Setelah sekian lama berlatih, saya akhirnya memang tidak menjadi cukup sakti untuk bisa menjatuhkan orang tanpa menyentuhnya. Namun belakangan saya menyadari, puasa itu membuat saya lebih mampu menahan diri, lebih bersyukur, dan lebih berserah atau nrimo, kata orang Jawa.
Hal yang sungguh berbeda dibanding ketika saya harus puasa makan siomay karena terpaksa. Keterpaksaan membuat saya dengki pada orang-orang yang bisa makan siomay tanpa menderita gatal. Juga menjadikan saya benci pada penjualnya. Mungkin kalau saya penguasa, saya akan melarangnya berjualan di kampungku.
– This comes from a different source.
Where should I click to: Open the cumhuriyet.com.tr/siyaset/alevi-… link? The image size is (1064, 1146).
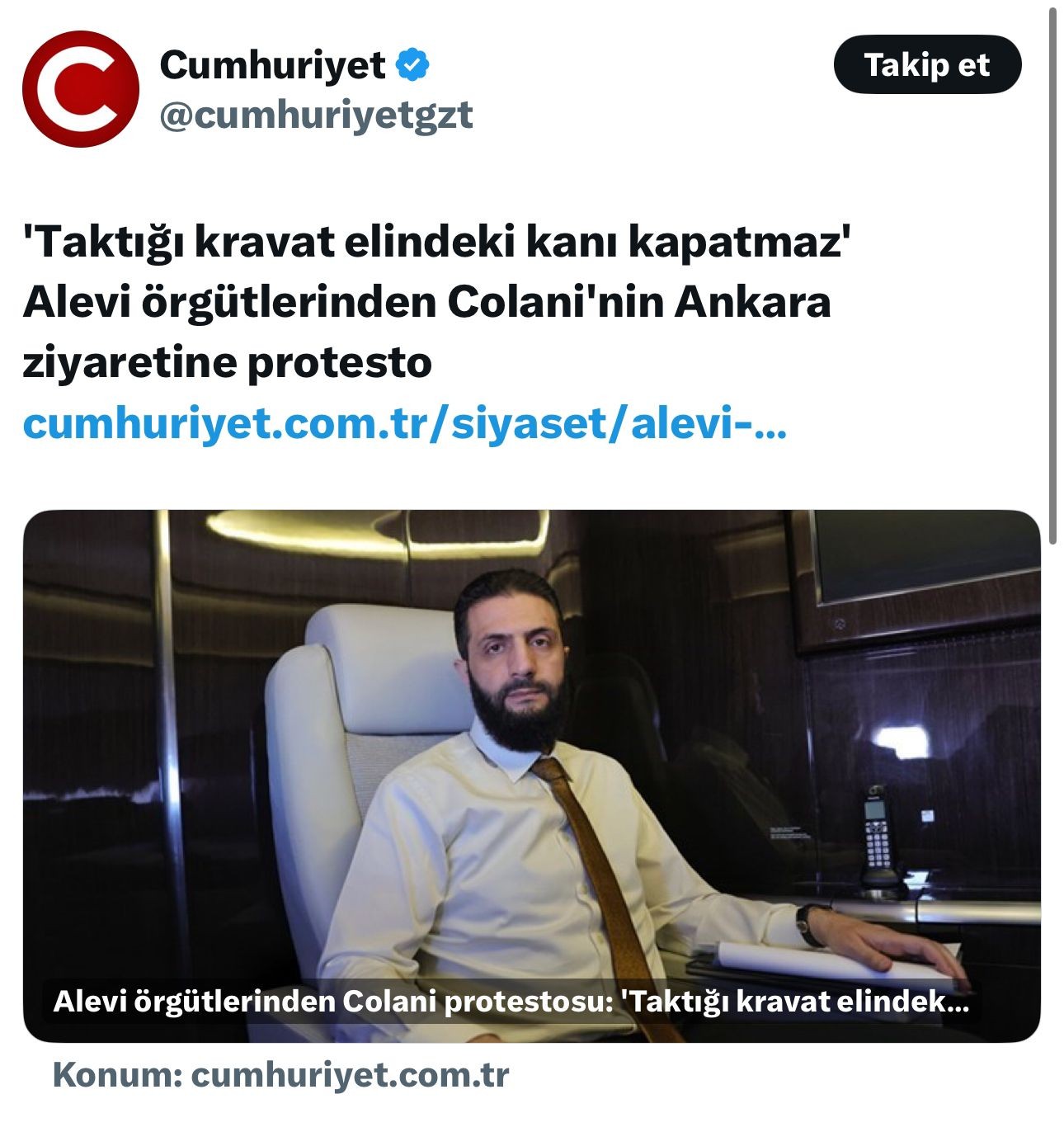coord(405,423)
Sementara puasa yang kujalani dengan kesadaran dan keinginan sendiri justru mendatangkan kedamaian dan ketenangan.
Bagaimana dengan Anda?
Simak breaking news dan berita pilihan kami langsung di ponselmu. Pilih saluran andalanmu akses berita Kompas.com WhatsApp Channel : https://www.whatsapp.com/channel/0029VaFPbedBPzjZrk13HO3D. Pastikan kamu sudah install aplikasi WhatsApp ya.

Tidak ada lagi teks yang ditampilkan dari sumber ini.